Sheila Fritzpatrick desenvolve aqui um magnifico trabalho. Consegue de forma isenta e não comprometida traçar-nos, caracterizar-nos e encadear os vários períodos da revolução bolchevique, ficando desde logo claro que os acontecimentos foram o resultado dos homens e das suas circunstâncias.

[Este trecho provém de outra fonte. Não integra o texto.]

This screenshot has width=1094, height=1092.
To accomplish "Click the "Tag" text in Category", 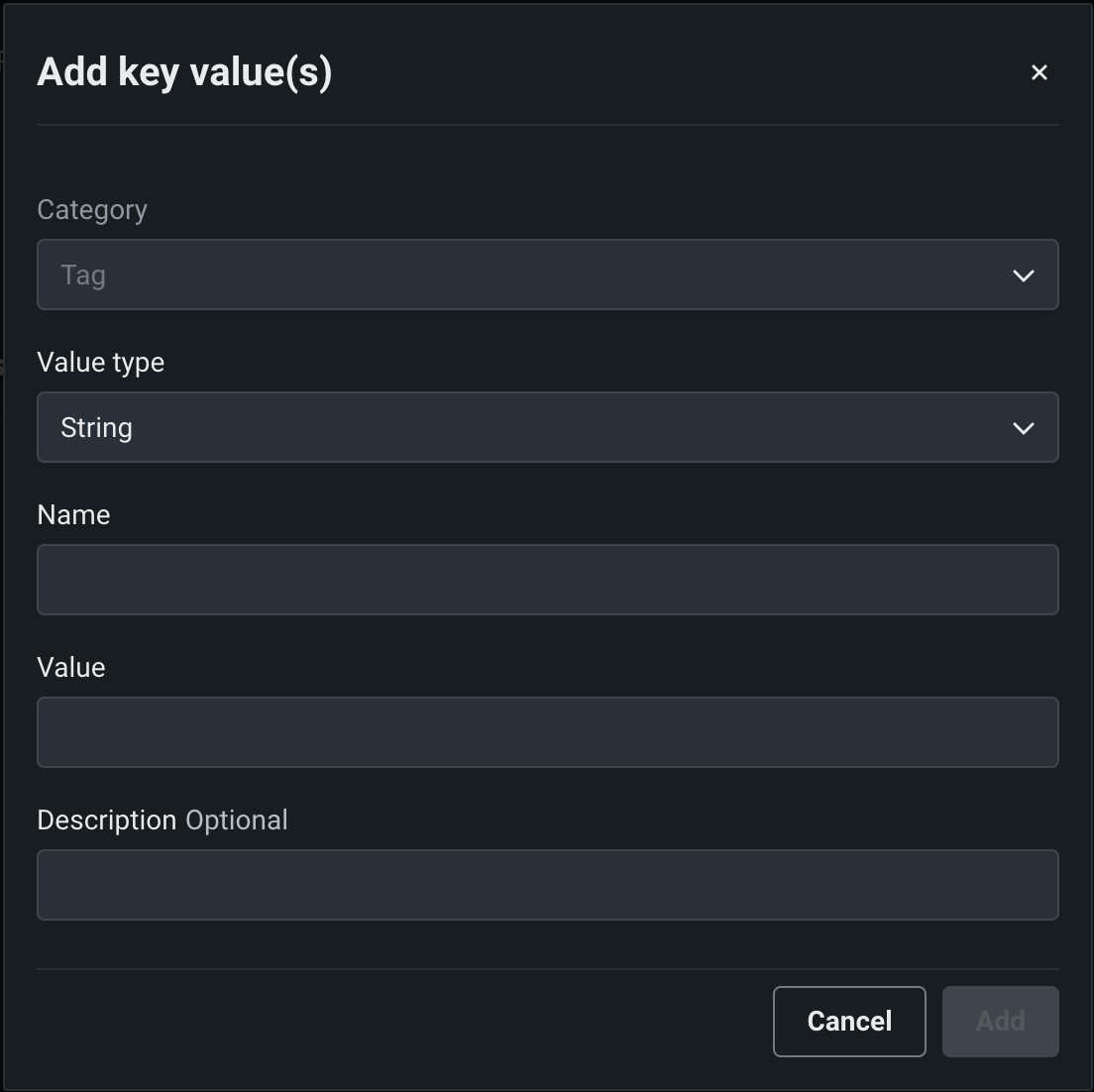I will pos(83,275).
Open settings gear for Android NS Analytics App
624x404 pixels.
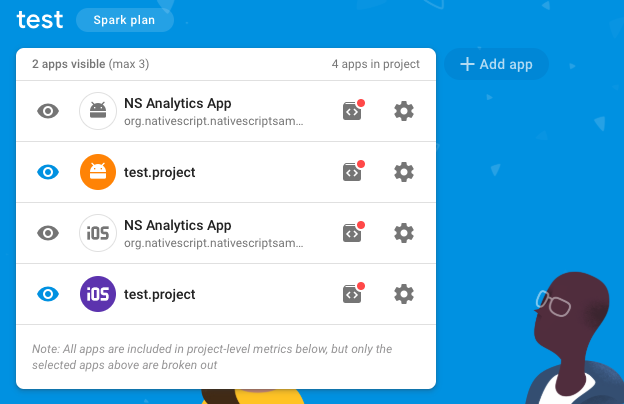404,111
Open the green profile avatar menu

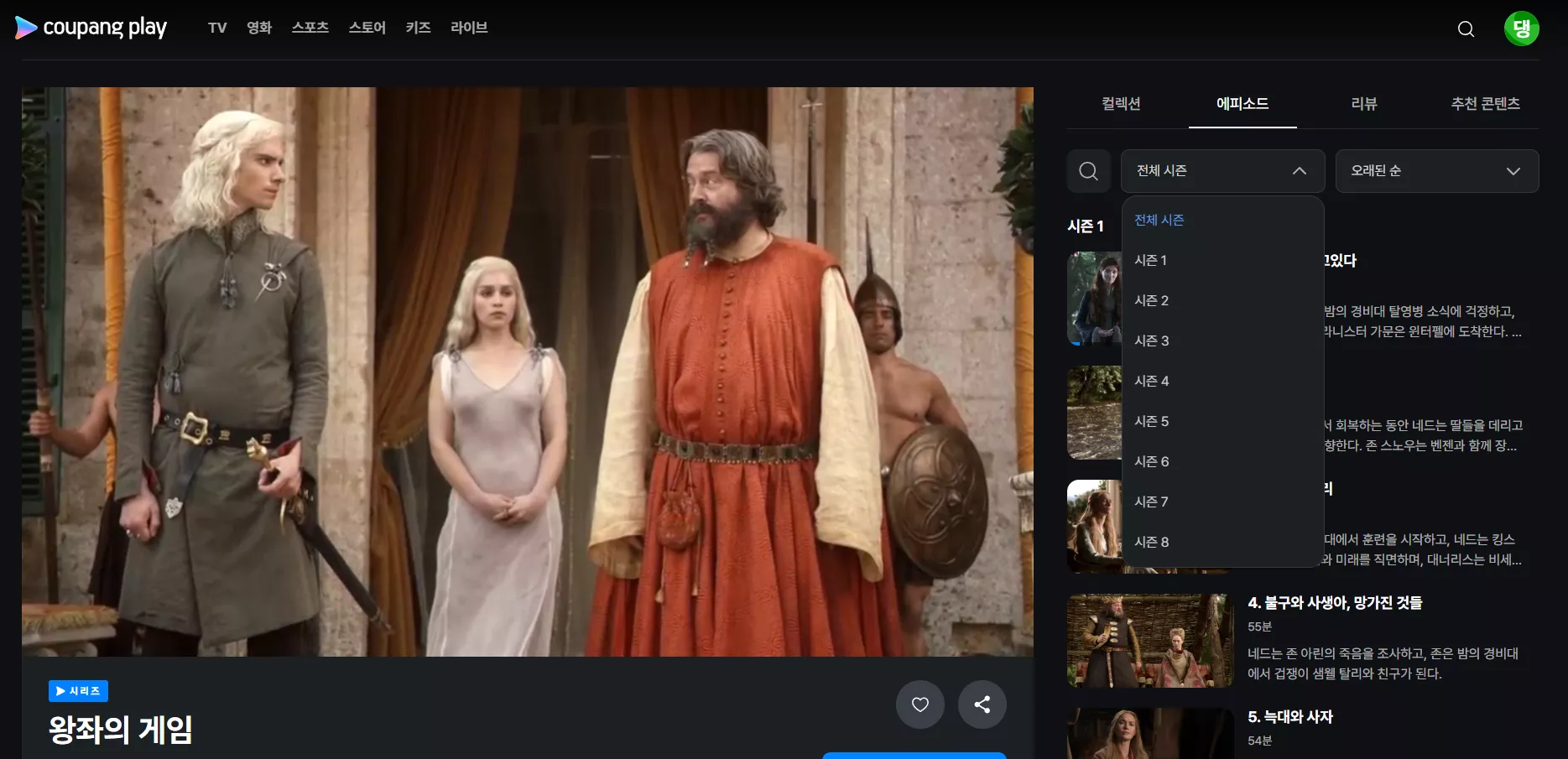[1521, 29]
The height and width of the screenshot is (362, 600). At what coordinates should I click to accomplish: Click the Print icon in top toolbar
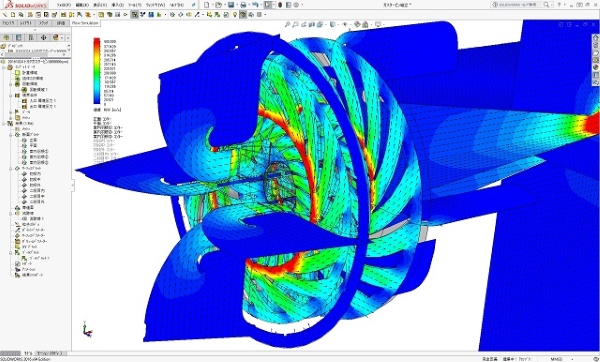coord(243,5)
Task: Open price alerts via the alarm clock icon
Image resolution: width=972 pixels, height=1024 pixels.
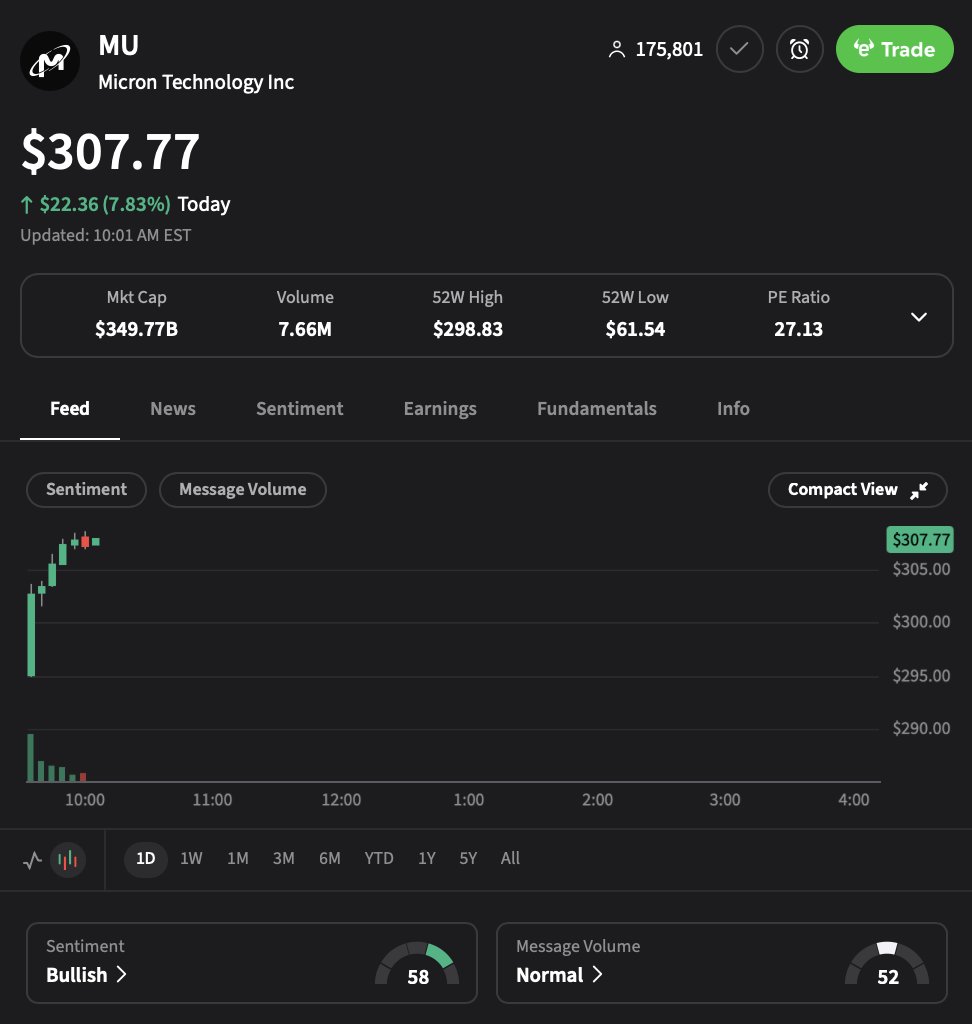Action: point(799,48)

Sem Lenine nunca teria existido Estaline. Sem Marxismo nunca teria havido Leninismo (bem resumido no documento “Que fazer?” de 1902, onde é reforçada e reiterada a importância do centralismo disciplina rigorosa e unidade ideológica). Sem a criação dos sovietes em 1905, 12 anos antes da revolução de outubro, sem um poder bicéfalo dividido entre governo provisório e sovietes (muito particularmente o de S. Petersburgo, liderado por Trotsky, o profeta armado) , complicado ainda pela existência das Dumas, e dos Zemstvos, estes últimos órgãos não eleitos de administração local), sem o movimento abortado da “contra-revolução” liderada por Lavr Kornilov, sem a existência da Primeira Guerra Mundial, sem um conselho de Sovietes onde Menchevique e Socialistas Revolucionários eram maioritários, mas com uma impressionante inabilidade política e recesso apoio ao governo de Kerensky (que basicamente se opunha ao fim da guerra de forma unilateral e à “entrega das terras aos camponeses sem o envolvimento dos “mir” (aldeia camponesa ou comuna), permitiu ao partido bolchevique assumir o poder não em representação do povo mas em nome do povo.
A revolução russa de Sheila Fitzpatrick, uma magnífica lição de história.